Stored data:
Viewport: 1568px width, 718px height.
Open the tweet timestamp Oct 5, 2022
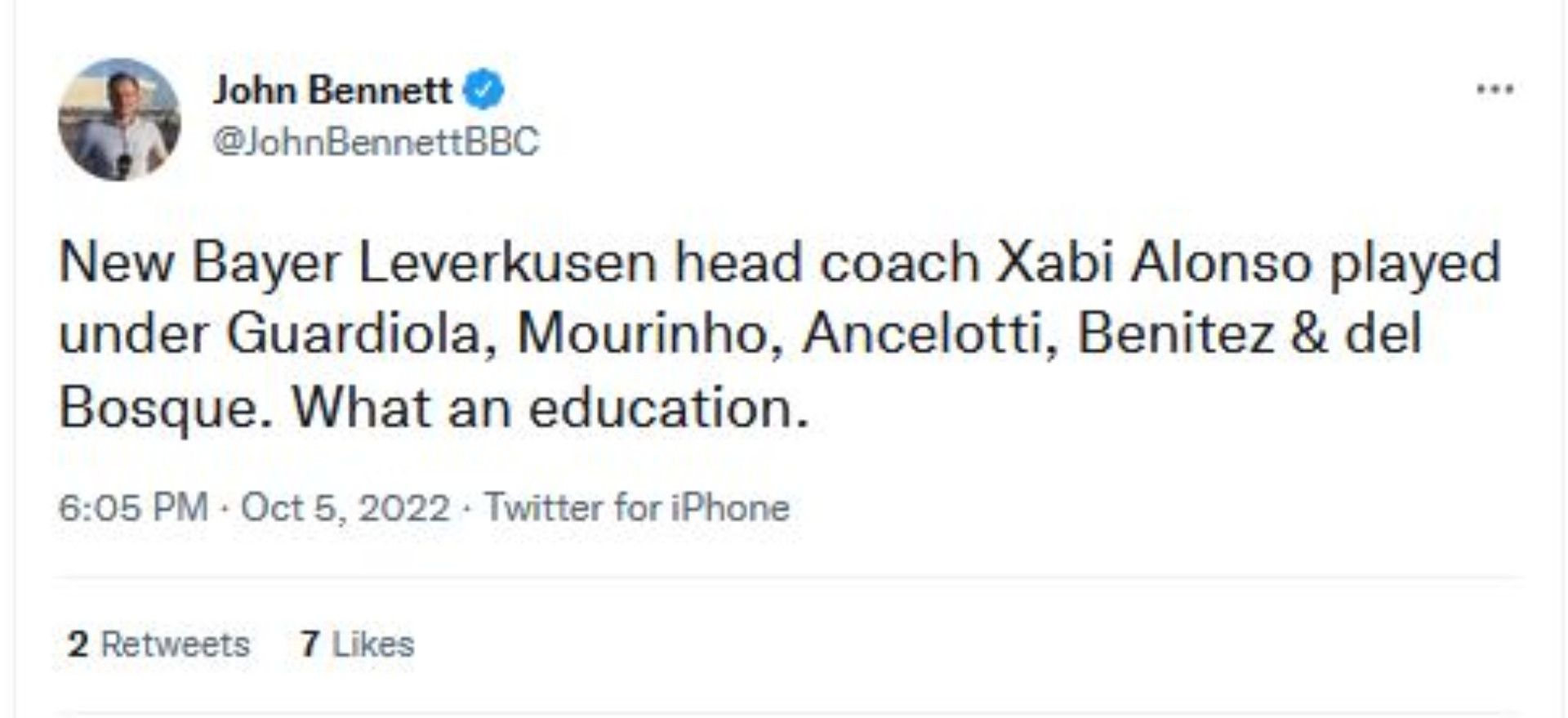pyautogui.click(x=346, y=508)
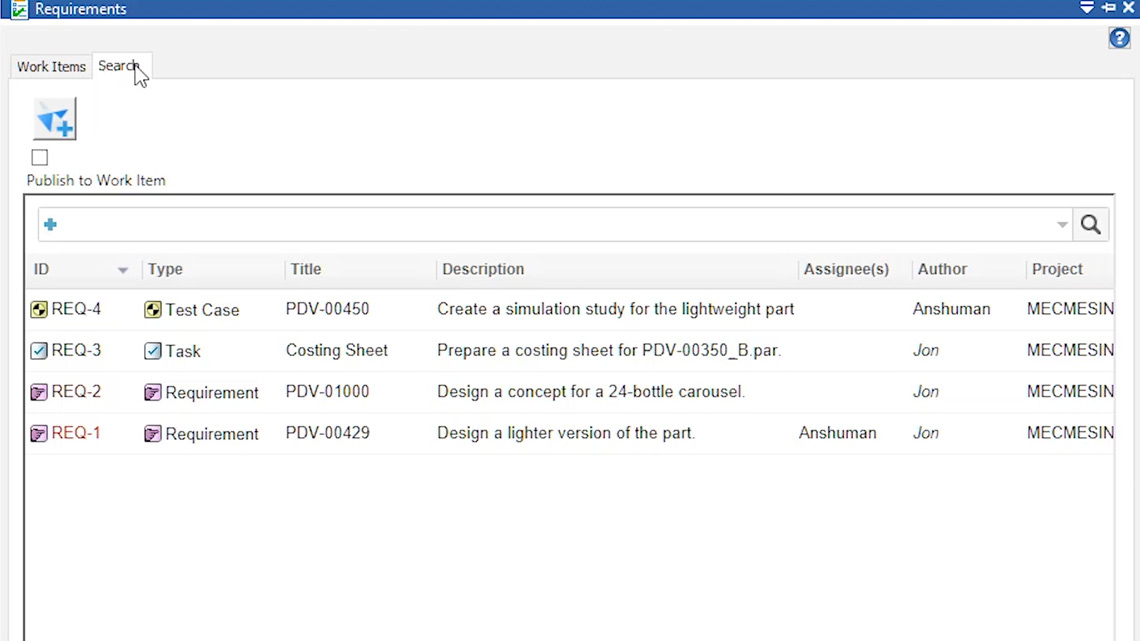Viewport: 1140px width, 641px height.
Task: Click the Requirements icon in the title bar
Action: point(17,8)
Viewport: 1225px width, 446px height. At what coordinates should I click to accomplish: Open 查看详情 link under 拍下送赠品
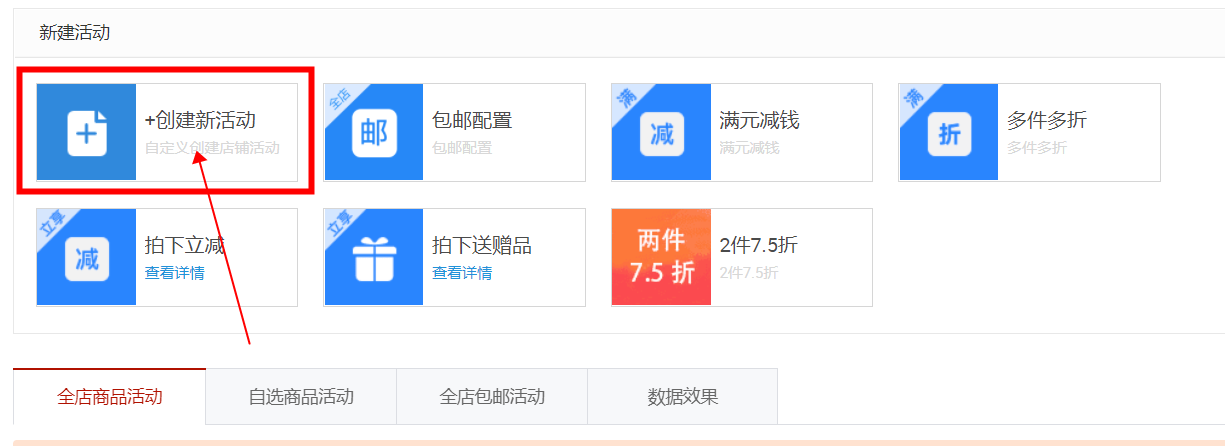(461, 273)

Aim of the task → Extract, word for word, every line from the one containing "Open the tweet timestamp Oct 5, 2022" to the end of the data above, both ends included, and leave out the pictures.

Solution for this task →
Open the tweet timestamp Oct 5, 2022
pyautogui.click(x=346, y=508)
Viewport: 1140px width, 641px height.
Task: Click the Requirements icon in the title bar
Action: point(17,8)
Viewport: 1225px width, 446px height. At what coordinates should I click to accomplish: Open 查看详情 link under 拍下送赠品
(461, 273)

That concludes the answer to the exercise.